Large, marquee IPOs do not guarantee an instant jackpot for investors

Large-sized initial public offers (IPOs) of well-known companies do not always deliver quick gains to investors, as many marquee listings have not generated immediate returns, data shows.

For an IPO to be successful in terms of subscription and listing gains, analysts suggest, the issue has to be attractively priced for investors to participate and make money.

IPOs of One 97 Communications (parent company of Paytm; issue size: Rs 18,300 crore), Life Insurance Corporation of India (LIC; issue size: Rs 20557.23 crore) and Hyundai Motor India (issue size: Rs 27858.75 crore) are some of the marquee companies that hit the primary markets with a large issue size.

However, the listing price, and even the current market price in some cases like Paytm, tells a different story.

Among these, LG Electronics (issue size: Rs 11,604.73 crore) is trading nearly 41 per cent higher that its issue price of Rs 1,140. Similarly, the stock of Tata Capital (issue size: Rs 15511.87 crore) is trading nearly 6 per cent higher than its issue price of Rs 326 per share, data shows.

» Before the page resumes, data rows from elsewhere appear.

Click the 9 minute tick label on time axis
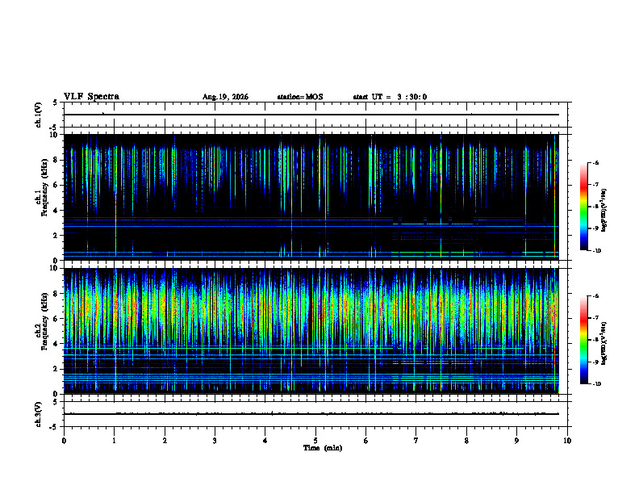(516, 441)

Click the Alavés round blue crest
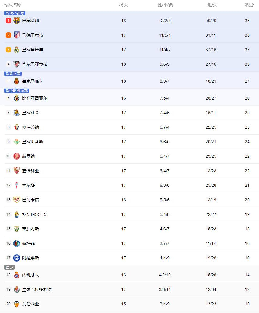[17, 258]
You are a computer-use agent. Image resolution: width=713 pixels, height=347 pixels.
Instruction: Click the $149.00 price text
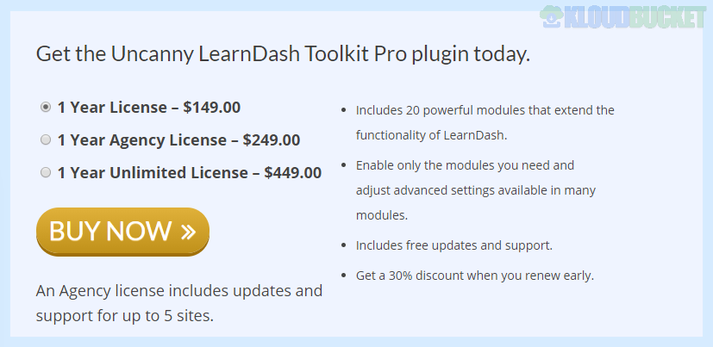[x=212, y=108]
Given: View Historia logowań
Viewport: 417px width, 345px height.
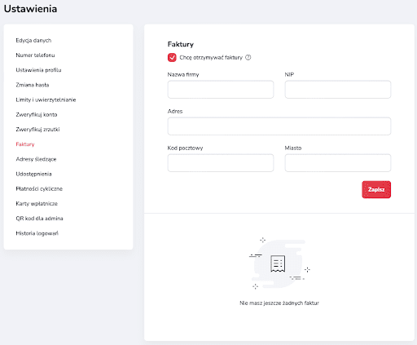Looking at the screenshot, I should (37, 233).
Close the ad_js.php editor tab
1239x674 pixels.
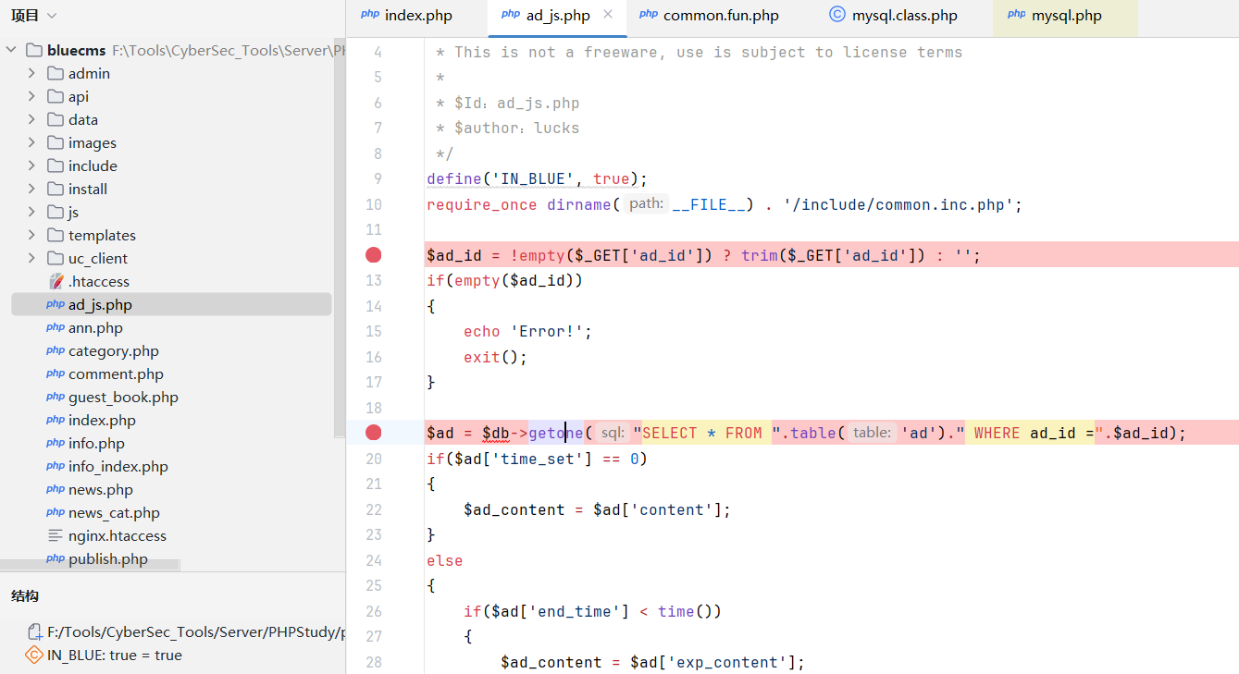608,15
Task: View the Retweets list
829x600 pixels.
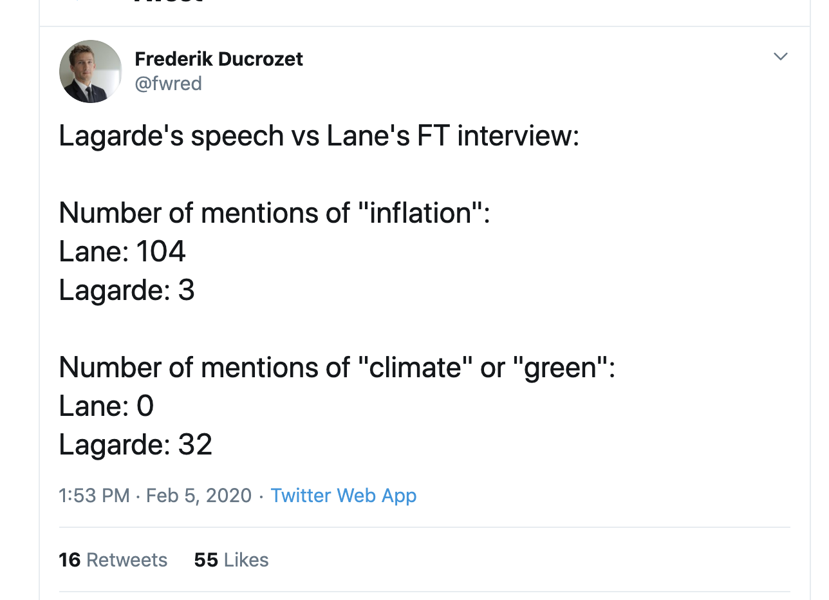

“For investors, it has to be a proposition where they can generate returns. If that happens, large IPOs - like the proposed offerings of National Stock Exchange (NSE) and Reliance Jio Infocomm (Reliance Jio) - can get 3-4x oversubscribed. The pricing has to leave something on the table for investors. If they don't, IPOs have found it difficult to sail through. Paytm is a good example of over pricing. We saw how the stock did post listing,” Baliga said.

Meanwhile, India’s largest telecom operator Jio Platforms Ltd (JPL), the Reliance Industries-controlled company, filed its draft red herring prospectus (DRHP) last week. The company plans to raise about Rs 37,700 crore through the listing, reports suggest.

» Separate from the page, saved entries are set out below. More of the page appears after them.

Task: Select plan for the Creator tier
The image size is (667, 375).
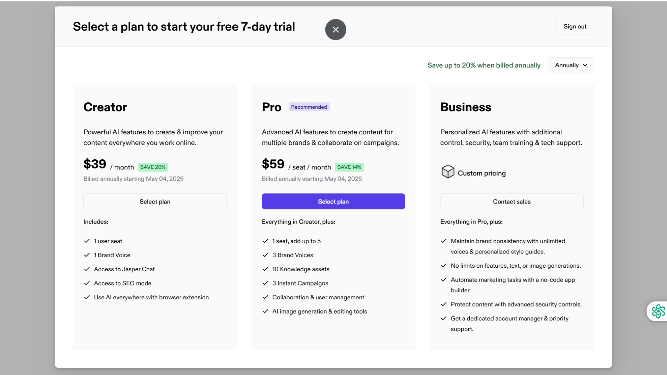Action: pyautogui.click(x=155, y=201)
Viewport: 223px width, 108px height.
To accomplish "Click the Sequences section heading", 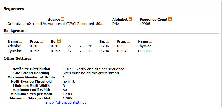I will coord(14,9).
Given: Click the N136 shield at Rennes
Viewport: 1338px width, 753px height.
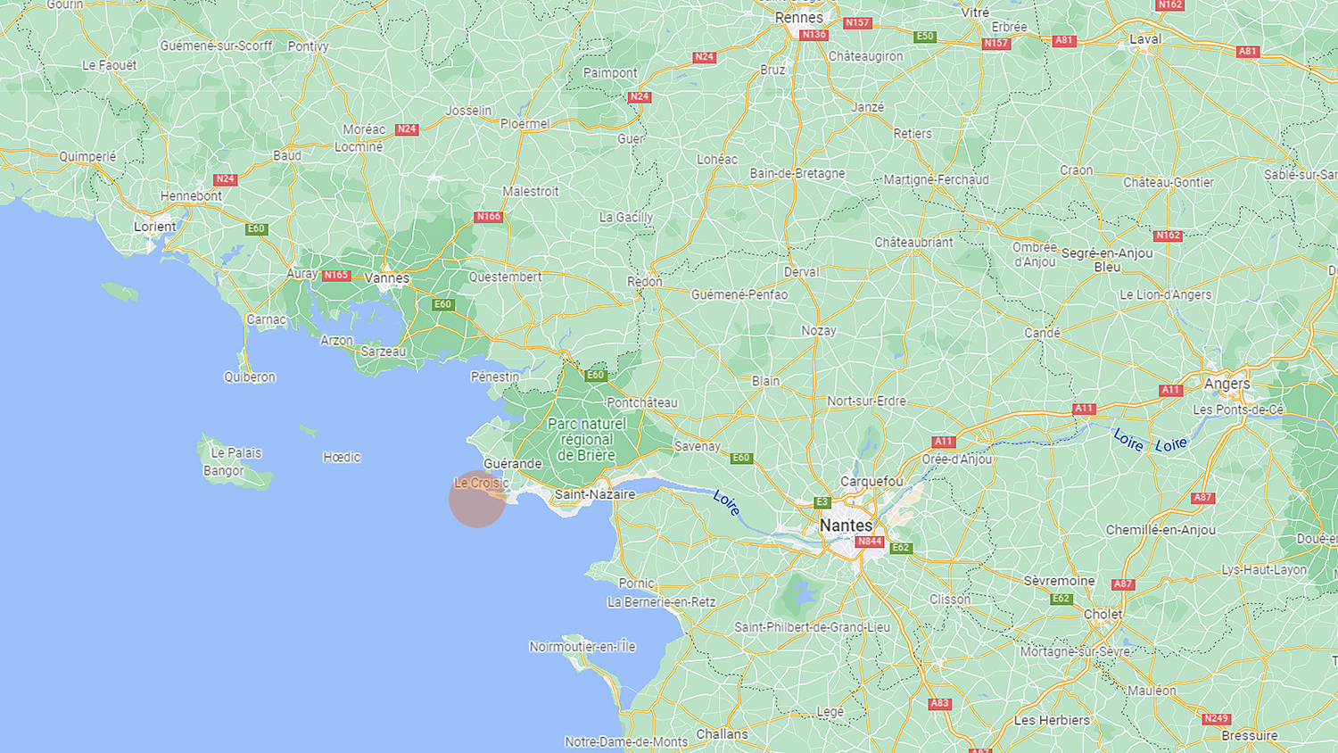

Earlier in June, National Stock Exchange (NSE), too, filed its DRHP with Sebi for an estimated Rs 30,000-crore IPO. The offer will be entirely an offer for sale (OFS), meaning existing shareholders will sell a portion of their holdings.

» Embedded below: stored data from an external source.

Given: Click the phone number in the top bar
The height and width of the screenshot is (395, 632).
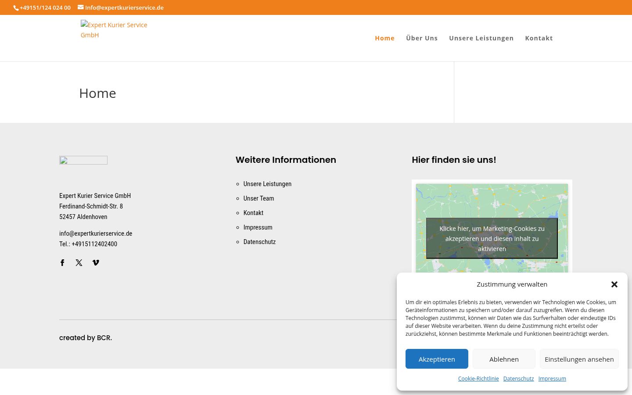Looking at the screenshot, I should pyautogui.click(x=45, y=7).
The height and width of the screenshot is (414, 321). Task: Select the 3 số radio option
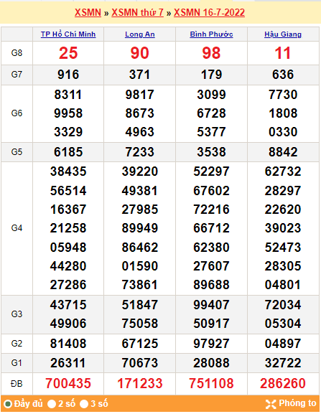coord(84,404)
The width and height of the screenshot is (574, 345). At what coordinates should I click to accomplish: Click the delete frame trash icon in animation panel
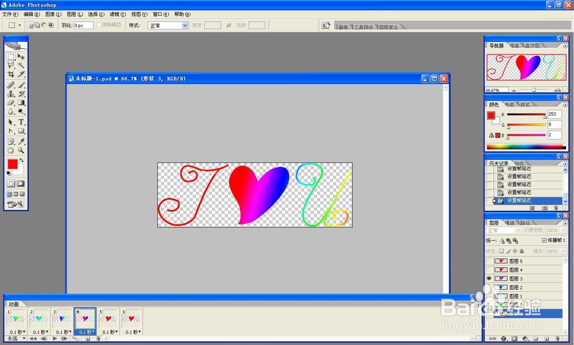[x=98, y=339]
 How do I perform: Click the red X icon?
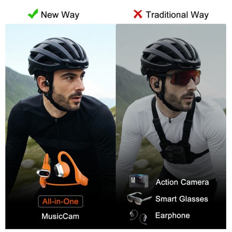pos(138,14)
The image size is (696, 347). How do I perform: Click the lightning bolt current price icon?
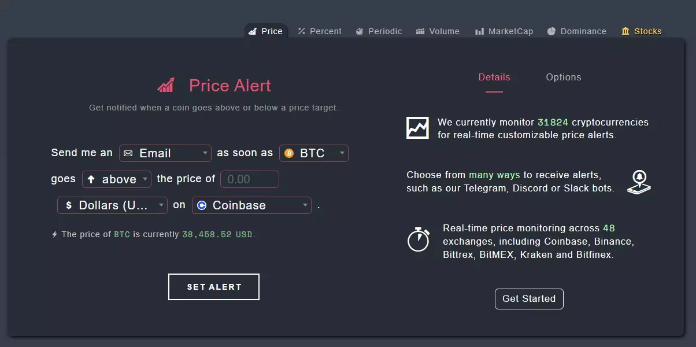(x=55, y=234)
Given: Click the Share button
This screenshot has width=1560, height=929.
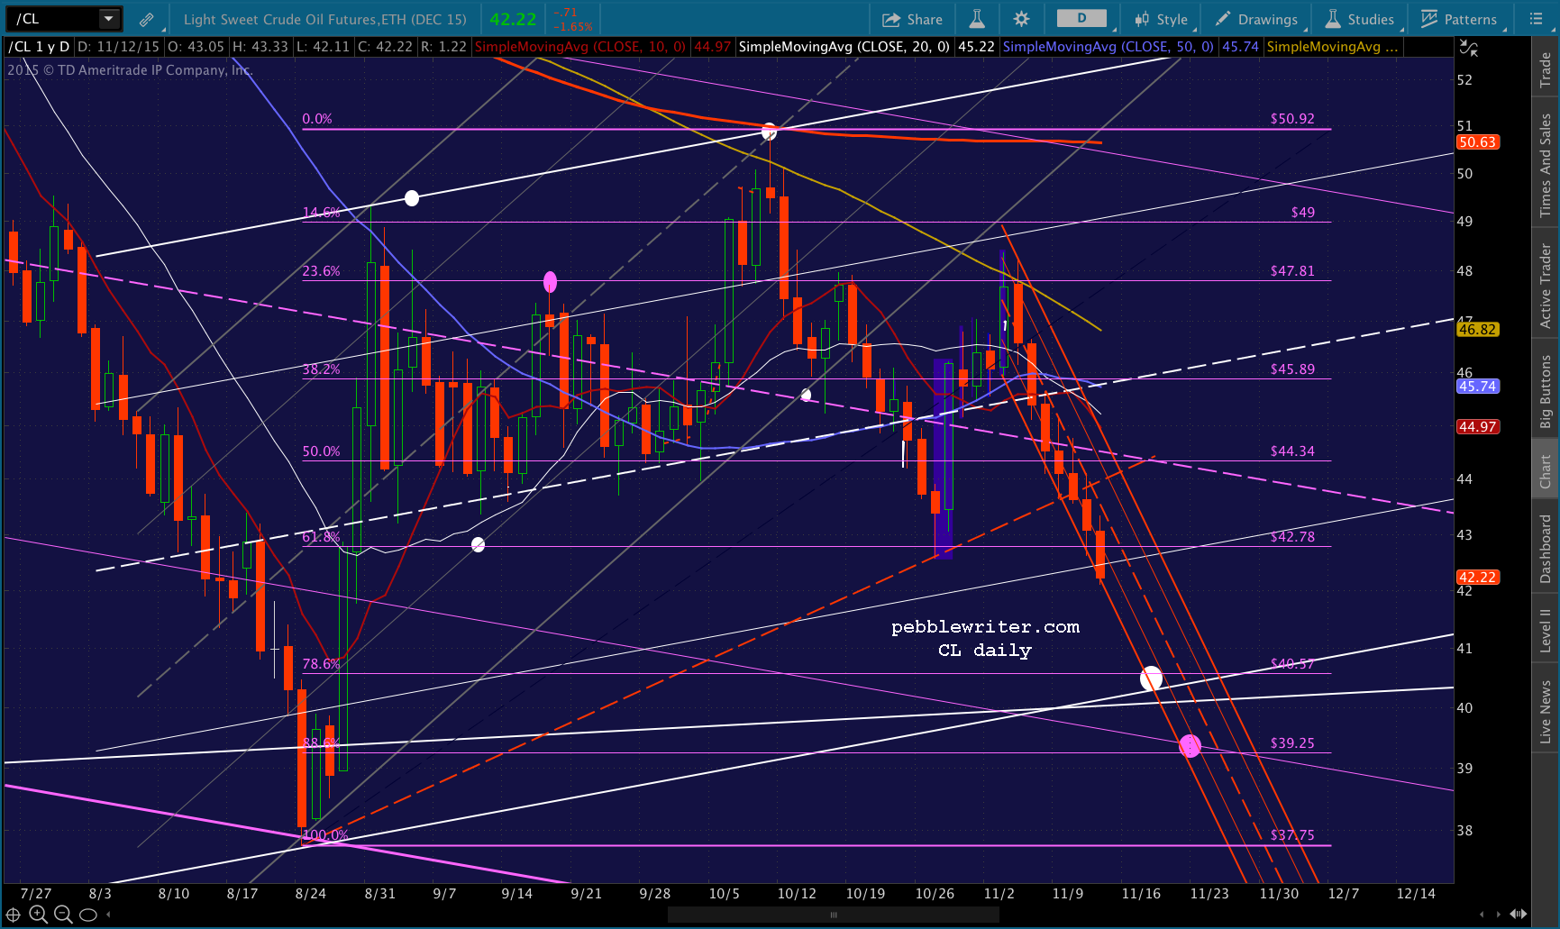Looking at the screenshot, I should pyautogui.click(x=912, y=19).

Retail investors, said G Chokkalingam, founder and head of research at Equinomics Research, must look at the company's valuation relative to listed peers, and the outlook for the company and sector before investing in an IPO.

“IPO pricing needs to leave something on the table for investors to take home. If the issues are priced to perfection or overpriced, investors may not find them attractive,” he said.

Primary market revival

Issues like NSE and Reliance Jio, Baliga said, can revive the primary market despite geopolitical issues. The US - Iran peace deal, he believes, will get signed sooner or later, which augurs well for the secondary markets.

“This, in turn, will boost the primary markets as well. The key monitorable from now on is how the monsoons play out. In case of a positive surprise, the markets will rally,” he added.

Meanwhile, 112 Indian corporates raised Rs 1,78,963 crore through main board IPOs in 2025-26 (FY26), suggests data from PRIME Database, 10 per cent higher than Rs 1,62,387 crore mobilised by 78 IPOs in the preceding year.

Chokkalingam, too, expects a good response to both the NSE and RJio IPOs, which he feels can revive the primary market sentiment to some extent, provided the secondary markets stay supportive. "Both these companies operate in consumer-facing sectors (stock exchange and telecom) and are likely to do well. That said, a lot would depend on how the IPOs are priced," Chokkalingam added.